● **Teks yang Ditampilkan**
________________________________________
Bagaimanapun, alasan penangkapan itu aneh. Pasalnya, rezim sudah melonggarkan PSBB sehingga kita melihat manusia berjubel di Bandara Soekarno-Hatta tanpa menerapkan protokol kesehatan. Di pasar dan di banyak tempat lain kerumunan massa sudah terjadi. Dan paling-paling aparat hanya membubarkan mereka. Maka harus ada penjelasan lain mengapa Habib Bahar ditangkap kembali dengan cara yang menimbulkan kengerian.

Sangat mungkin ini terkait dengan isu-isu yang sedang hangat saat ini, seperti masalah konser musik yang dikecam sebagian umat Islam, pembahasan Haluan Ideologi Pancasila di DPR yang menimbulkan kecurigaan umat Islam bahwa ajaran komunisme sedang diusahakan dilegalkan di Indonesia, dan masuknya TKA Cina yang menimbulkan kecaman luas. Dan Habib Bahar melawan rezim dalam tiga isu ini.

Sebenarnya, rezim tak perlu takut dengan Habib Bahar. Kesalahan dia mengumpulkan massa tak usah dihadapi berlebihan. Cukup bubarkan massa sebagaimana sering dilakukan aparat terhadap acara-acara sosial, seperti pesta perkawinan.
________________________________________
● **Baris yang Ditampilkan**

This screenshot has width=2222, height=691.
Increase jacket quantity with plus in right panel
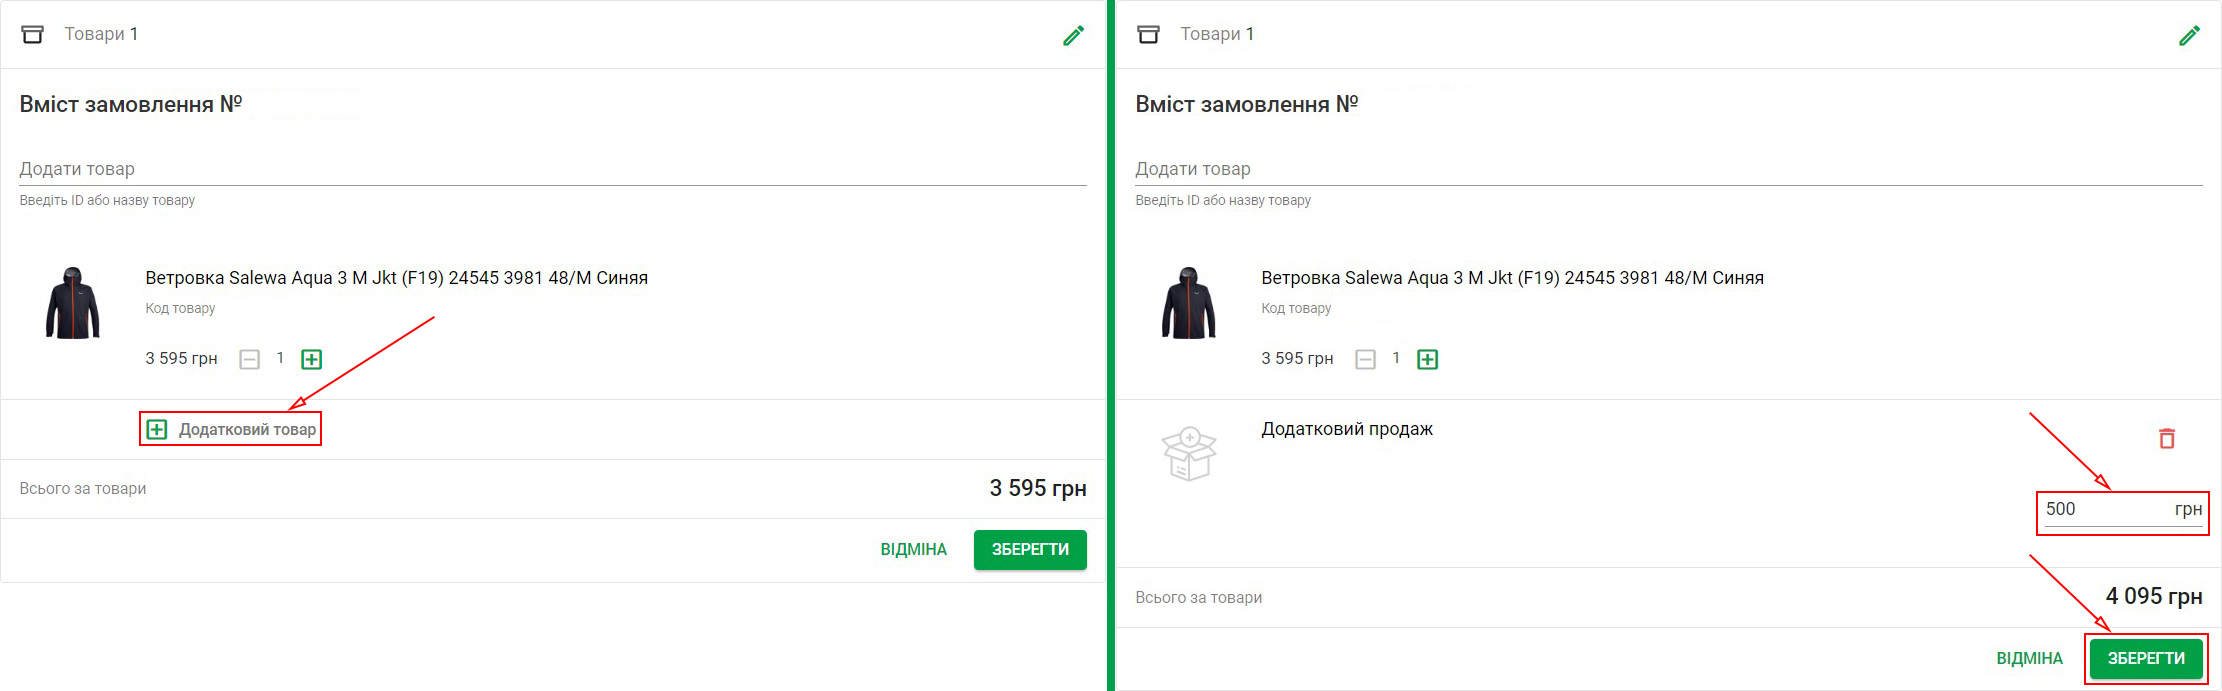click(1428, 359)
________________________________________
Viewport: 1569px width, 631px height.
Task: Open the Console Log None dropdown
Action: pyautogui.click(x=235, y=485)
________________________________________
● **Tujuan Anda**
Menurut teks tentang penangkapan Habib Bahar, di bandara mana manusia terlihat berjubel tanpa menerapkan protokol kesehatan? Baris-baris di atas tidak diperlukan.

● **Jawaban Soal**
Di Bandara Soekarno-Hatta.